The human louse, a wingless, blood-feeding insect that resides exclusively on its human host, has maintained a longstanding coevolutionary connection with our species. It stands as one of the earliest known parasites to thrive on humans, offering valuable insights into the course of human evolution. In their investigation, the scientists scrutinized the genetic diversity among 274 human lice collected from 25 diverse locations worldwide.
A genetic examination, based on louse DNA, disclosed the existence of two distinctive louse groups that infrequently interbred. Cluster I exhibited a global distribution, while cluster II was confined to Europe and the Americas. The sole lice possessing genetic heritage from both clusters were detected in the Americas, forming a unique cohort resulting from the intermingling of lice descended from populations accompanying the First People and lice with European origins, introduced during the colonisation of the Americas.

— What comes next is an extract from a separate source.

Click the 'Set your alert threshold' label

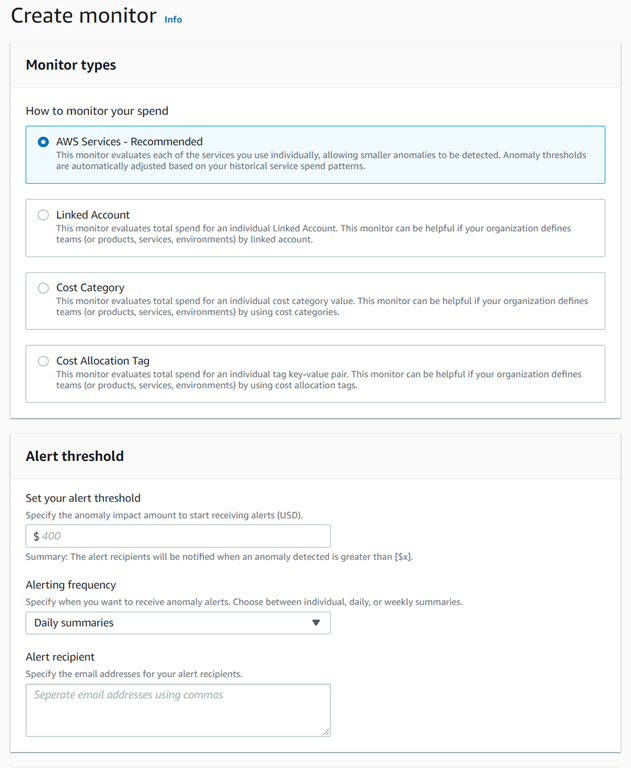coord(83,498)
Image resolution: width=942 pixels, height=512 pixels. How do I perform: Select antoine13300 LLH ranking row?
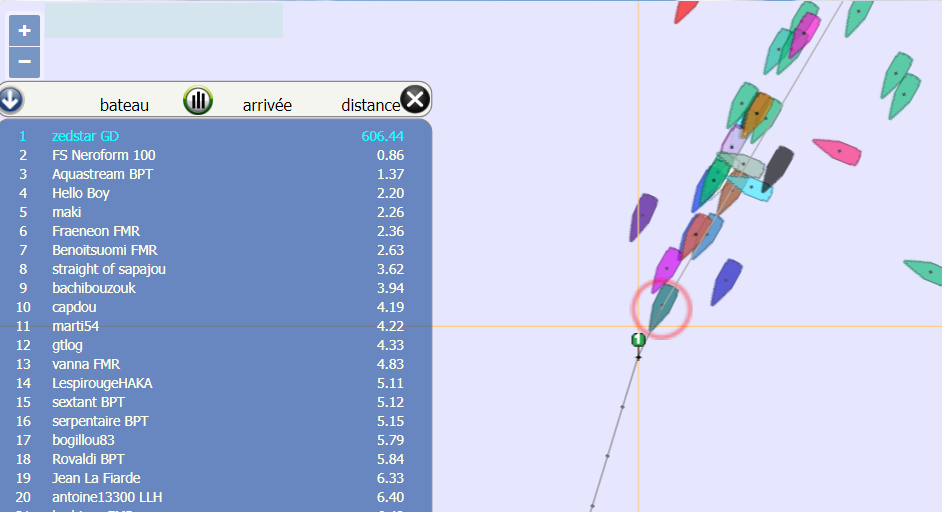107,497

Furthermore, the researchers established a genetic connection between lice identified in Asia and Central America, corroborating the hypothesis that individuals from East Asia migrated to North America, becoming the earliest Native Americans. Subsequently, they migrated southward into Central America, where modern louse populations still bear a genetic imprint from their distant Asian ancestors.
The observed patterns in this recent study corroborate established theories regarding human migration and contribute supplementary insights into the evolutionary history of lice. The researchers underline their selection of genetic markers that evolve rapidly and are best suited for recent events. Hence, forthcoming studies utilizing markers with a slower evolutionary pace may illuminate more ancient historical episodes. Additionally, the methodologies developed in this study could offer a valuable framework for investigating other host-parasite relationships.
The authors add: “Human lice are more than annoying human parasites, they are ‘satellites’ of our evolution. Because human lice feed on human blood, they need us to survive, and over millions of years this resulted in a long co-evolutionary history together.”